I tried but couldn't find the product on their website. Anyone else find it?


----------



## Cloverdale (Mar 26, 2012)

NY Bee Wellness said:


> For New York beekeepers, per DEC, approval will very soon; perhaps this week?


If you hear Pat let us know! Deb


----------



## NY Bee Wellness (Dec 21, 2013)

Oxalic Acid approved for use on honey bees in NY 5/29/2015



Oxalic Acid Dihydrate was registered Friday, May 29th, in New York State. 


http://nybeewellness.org/oxalic-acid-approved-for-use-in-ny-5292015/


----------



## Cloverdale (Mar 26, 2012)

Yay, now we are all "legal".


----------



## snl (Nov 20, 2009)

South Carolina approved as of 05/26.


----------



## Ekosshadow (Feb 26, 2014)

I've been informed by the Georgia Department of Ag that in Georgia we are legal to use OA for beekeeping with just the EPA registration.

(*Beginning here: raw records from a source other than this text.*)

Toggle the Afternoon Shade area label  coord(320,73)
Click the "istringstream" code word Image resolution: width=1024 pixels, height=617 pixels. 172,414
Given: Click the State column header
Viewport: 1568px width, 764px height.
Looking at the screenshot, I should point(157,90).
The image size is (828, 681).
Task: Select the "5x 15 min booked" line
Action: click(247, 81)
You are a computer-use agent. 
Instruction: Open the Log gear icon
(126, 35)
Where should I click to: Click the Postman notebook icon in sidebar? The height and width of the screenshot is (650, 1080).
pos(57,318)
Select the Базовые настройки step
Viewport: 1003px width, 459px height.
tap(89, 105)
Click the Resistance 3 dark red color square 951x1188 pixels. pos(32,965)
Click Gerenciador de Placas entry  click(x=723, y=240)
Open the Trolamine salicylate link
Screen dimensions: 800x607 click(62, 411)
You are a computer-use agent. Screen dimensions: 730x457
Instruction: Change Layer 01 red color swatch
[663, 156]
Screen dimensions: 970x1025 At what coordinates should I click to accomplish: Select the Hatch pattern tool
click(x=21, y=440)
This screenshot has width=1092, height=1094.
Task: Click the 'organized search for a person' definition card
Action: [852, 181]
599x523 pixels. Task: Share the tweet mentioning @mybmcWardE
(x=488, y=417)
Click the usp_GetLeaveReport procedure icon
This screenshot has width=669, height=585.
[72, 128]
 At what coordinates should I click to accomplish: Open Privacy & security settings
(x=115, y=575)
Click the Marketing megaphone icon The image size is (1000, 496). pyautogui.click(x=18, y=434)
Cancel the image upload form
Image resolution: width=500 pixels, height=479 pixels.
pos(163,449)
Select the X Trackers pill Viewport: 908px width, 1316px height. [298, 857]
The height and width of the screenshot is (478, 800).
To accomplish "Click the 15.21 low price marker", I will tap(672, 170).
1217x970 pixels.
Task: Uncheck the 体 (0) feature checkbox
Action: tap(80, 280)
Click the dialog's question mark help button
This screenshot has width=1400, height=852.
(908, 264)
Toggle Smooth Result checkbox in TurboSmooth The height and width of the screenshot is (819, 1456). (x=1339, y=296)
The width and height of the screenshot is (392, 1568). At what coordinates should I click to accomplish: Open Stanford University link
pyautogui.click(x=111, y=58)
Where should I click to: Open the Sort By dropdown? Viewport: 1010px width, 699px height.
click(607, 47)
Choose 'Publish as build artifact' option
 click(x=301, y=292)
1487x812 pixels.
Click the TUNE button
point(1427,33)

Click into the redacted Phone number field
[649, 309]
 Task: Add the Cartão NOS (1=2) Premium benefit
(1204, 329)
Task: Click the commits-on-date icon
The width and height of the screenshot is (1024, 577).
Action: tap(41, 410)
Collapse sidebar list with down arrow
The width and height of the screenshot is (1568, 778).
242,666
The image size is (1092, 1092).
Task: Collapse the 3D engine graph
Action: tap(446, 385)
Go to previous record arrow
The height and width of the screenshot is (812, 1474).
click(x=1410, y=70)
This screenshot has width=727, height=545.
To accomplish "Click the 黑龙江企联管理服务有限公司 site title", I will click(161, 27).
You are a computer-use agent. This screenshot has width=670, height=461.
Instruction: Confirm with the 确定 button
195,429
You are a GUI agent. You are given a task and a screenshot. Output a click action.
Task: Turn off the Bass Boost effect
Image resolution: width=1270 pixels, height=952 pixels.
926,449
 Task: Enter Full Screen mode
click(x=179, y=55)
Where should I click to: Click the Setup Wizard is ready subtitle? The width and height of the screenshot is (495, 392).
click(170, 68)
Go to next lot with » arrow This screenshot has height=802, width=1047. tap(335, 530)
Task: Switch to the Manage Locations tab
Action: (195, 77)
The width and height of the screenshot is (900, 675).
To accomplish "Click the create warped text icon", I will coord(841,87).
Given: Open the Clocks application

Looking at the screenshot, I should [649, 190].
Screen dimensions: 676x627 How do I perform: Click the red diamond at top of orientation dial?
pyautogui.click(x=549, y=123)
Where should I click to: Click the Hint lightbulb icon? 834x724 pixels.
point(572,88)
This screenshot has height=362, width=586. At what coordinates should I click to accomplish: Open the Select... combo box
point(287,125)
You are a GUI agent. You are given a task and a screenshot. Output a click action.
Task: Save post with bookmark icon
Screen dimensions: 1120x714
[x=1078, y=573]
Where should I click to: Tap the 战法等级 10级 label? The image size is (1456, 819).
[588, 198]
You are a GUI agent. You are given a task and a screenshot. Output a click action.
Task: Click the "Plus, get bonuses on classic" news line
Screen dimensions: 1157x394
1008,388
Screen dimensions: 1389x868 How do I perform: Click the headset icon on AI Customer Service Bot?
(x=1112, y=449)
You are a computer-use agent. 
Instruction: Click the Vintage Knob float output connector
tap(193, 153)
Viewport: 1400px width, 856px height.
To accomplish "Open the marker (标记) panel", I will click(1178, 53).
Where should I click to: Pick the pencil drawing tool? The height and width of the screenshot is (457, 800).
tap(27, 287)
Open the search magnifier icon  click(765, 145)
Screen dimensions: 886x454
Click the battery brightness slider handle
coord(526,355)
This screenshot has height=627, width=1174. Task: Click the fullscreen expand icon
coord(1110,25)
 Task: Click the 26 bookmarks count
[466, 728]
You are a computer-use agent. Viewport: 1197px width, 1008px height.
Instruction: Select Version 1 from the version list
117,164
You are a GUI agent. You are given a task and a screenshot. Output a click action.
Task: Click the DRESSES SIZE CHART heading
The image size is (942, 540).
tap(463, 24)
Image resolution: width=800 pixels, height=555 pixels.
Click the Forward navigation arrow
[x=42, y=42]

However OA cannot be sold or distributed in the state for beekeeping without a Georgia registration. So hopefully BM will be working through the GA registration for distributors here.


----------



## snl (Nov 20, 2009)

Currently New York, North Carolina, Ohio, Oregon, Pennsylvania, and South Carolina are registered and can use Oxalic Acid in their beehives as a mitecide!


----------



## shinbone (Jul 5, 2011)

It is also legal to use in Colorado:

http://www.beesource.com/forums/showthread.php?313459-Oxalic-acid-use-in-Colorado


----------



## Mike Gillmore (Feb 25, 2006)

RudyT said:


> I tried but couldn't find the product on their website. Anyone else find it?


I searched as well with no luck. If it's approved in your state, where can you purchase the product with the appropriate "label"?


----------



## snl (Nov 20, 2009)

BM only sells it as walk in purchase only. No shipping or listing on their site yet.


----------



## flyin-lowe (May 15, 2014)

The way I read the quote from BM is that they know it is legal for use in other state. But there are labeling and sales restrictions they must overcome before they can sell outside of PA. I could be wrong though.


----------